On the annual public holiday of Waitangi Day, 12 of Strathallan’s students and 2 teachers began their traverse of the Tongariro Northern Circuit. These twelve students are part of the 2020 World Challenge Team, heading to Nepal in the July holidays. Considering the alpine territory and length (9 days) at which the students will be tramping in July, the Northern Circuit (3 days) was a perfect training exercise.

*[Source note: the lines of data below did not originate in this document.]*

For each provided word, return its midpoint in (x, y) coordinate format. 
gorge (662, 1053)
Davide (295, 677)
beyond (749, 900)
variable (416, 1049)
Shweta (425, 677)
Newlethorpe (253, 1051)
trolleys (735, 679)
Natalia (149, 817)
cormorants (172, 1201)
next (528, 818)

On Wednesday afternoon, the students, Mr Laing and Dr Greenley loaded up a minivan and a car and began the journey down to National Park. After a restful afternoon and evening in a youth hostel, the team was rearing to go the next morning. Thankfully, we managed to hit the start of the track before the thousands of other trampers arrived. This allowed the team to begin their trek at a comfortable pace in the early morning condensation. After traversing the painful (and appropriately named), “Devil’s Staircase”, the team carried on making progress along the track, towards the Mangatepopo Saddle, Red Crater and eventually the iconic Emerald Lakes. It is fair to say that the downhill scree slope was the most difficult element of the first half of the day, due to the slippery, loose and unstable characteristics of scree. Funnily enough, the boys went skiing down the scree slope with much enthusiasm, leaving the rest of the team to catch up at the Emerald Lakes where we rested for lunch. After a severely underestimated length of time, the sore-legged team arrived at Oturere hut. A stunning night spent under the stars lead into a new day with new ground to be covered!

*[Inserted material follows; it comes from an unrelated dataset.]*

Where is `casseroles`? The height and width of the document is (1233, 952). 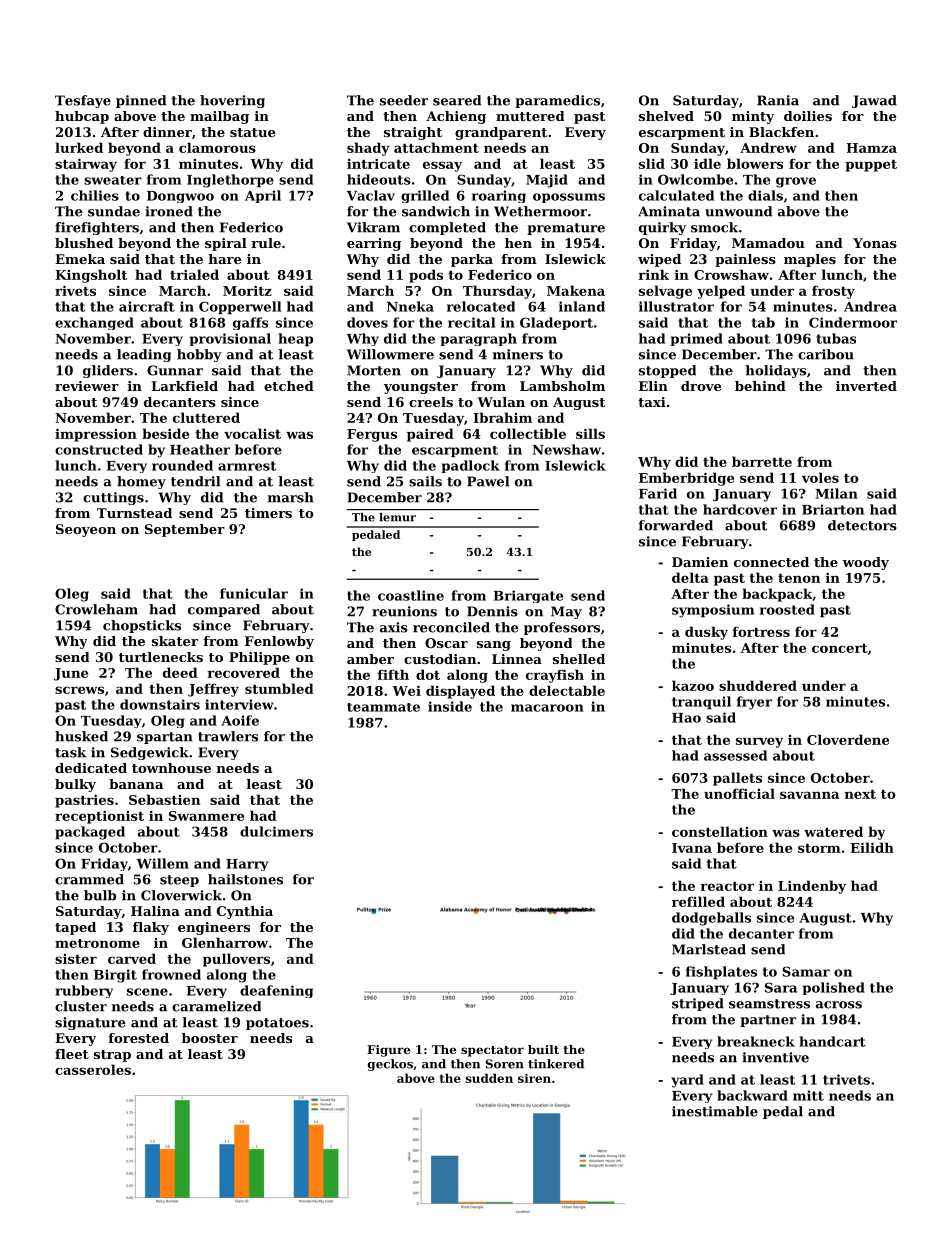
casseroles is located at coordinates (93, 1069).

As the team woke up to a stunner of a sunrise, they also woke up to a scorcher of a day. By eight, we had eaten, packed up and were ready to go! The walk for that day was expected to be significantly shorter and easier, an estimated three hours compared to the previous day’s six hours. Sadly, the day didn’t turn out to be as easy as expected due to 28 sore legs and 14 sore, sunburnt and tired bodies. Despite the exhausted state of the team, we pushed through the pain. And man, was it worth it. On more than one occasion we had panoramic views displaying the Kaimanawa Ranges, Tongariro, Mt Ruapehu and Mt Ngauruhoe alongside native forest, volcanic rocks and desert. It was definitely worth the hard work. At around three in the afternoon, the team arrived at a manor, yes, a manor. The Waihohonu Hut is hands-down the most impressive hut I (an experienced tramper) have ever stayed in. With the capacity to sleep 30 and house another 20 on the empty floor-space, our team of 14 was rather comfortable. An afternoon spent relaxing, stretching and river swimming crept into our last night of the tramp.

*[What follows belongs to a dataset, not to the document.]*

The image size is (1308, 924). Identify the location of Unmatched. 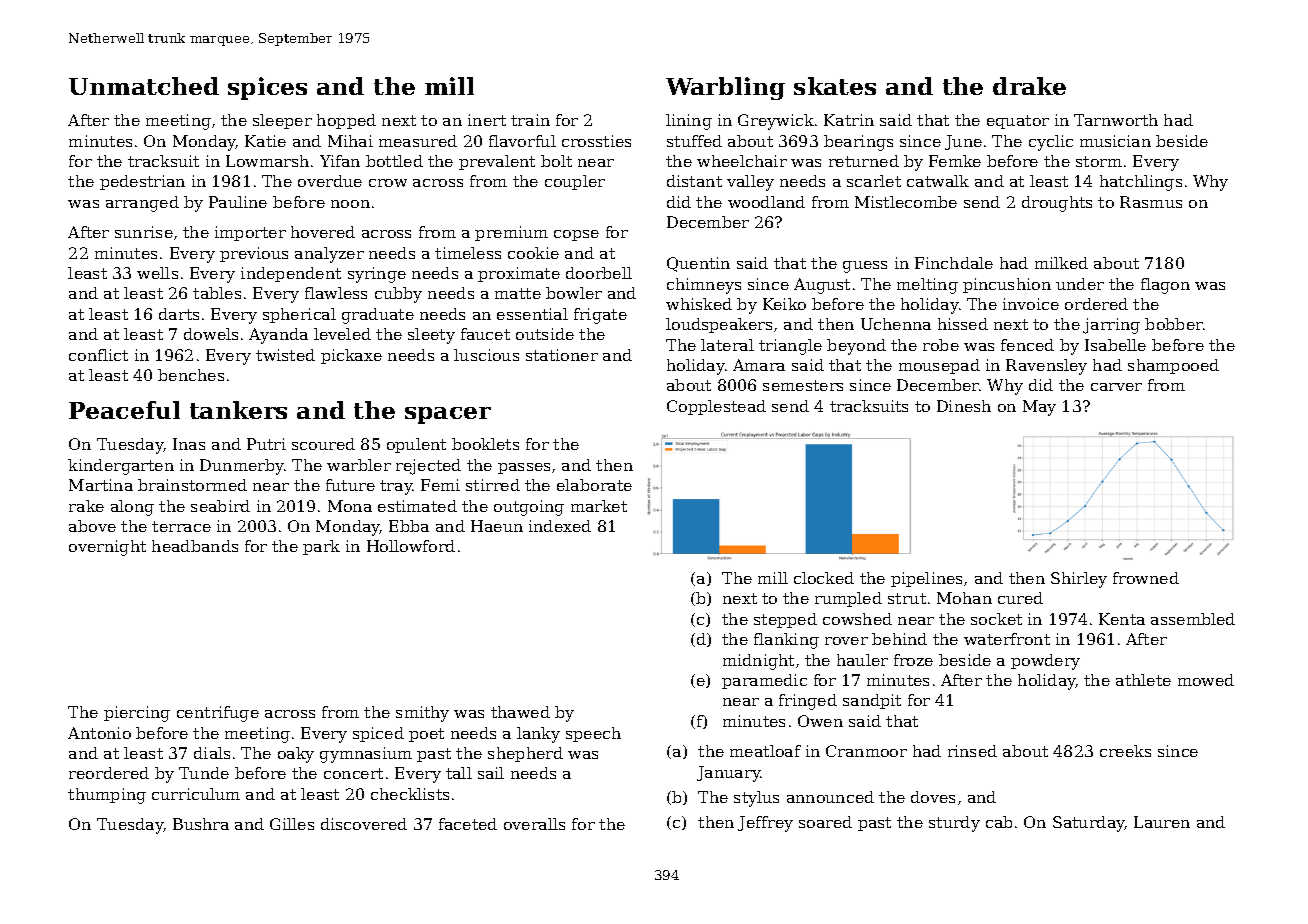
(144, 86).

Upon waking up to a windy, foggy morning at 5.30am, the team’s determination to reach Whakapapa Village had never been so strong. A quick and efficient breakfast and pack up routine was executed with precision, allowing the group to hit the tracks 20 minutes earlier than we had hoped for. A steadily fast pace set the team off well into the cloud and wind surrounding the Central Plateau. With minimal stops, the team made quick progress towards the village. The quick progress was heavily assisted by the prospect of coffee, hot food and showers. By 12.45pm the team was rejoicing whilst hobbling into the nearest café for lunch. I’ll tell you what, that first meal of non-dehydrated food was amazing! After indulging ourselves on hot chips and coffees, we headed back to the youth hostel for a quiet night before the journey home.
After 3 days and over 40km of walking, the team was physically and mentally exhausted. We saw some of New Zealand’s best sights, we ate some of New Zealand’s worst dehydrated food and we walked New Zealand’s most famous Great Walk, and man, did we have fun doing it.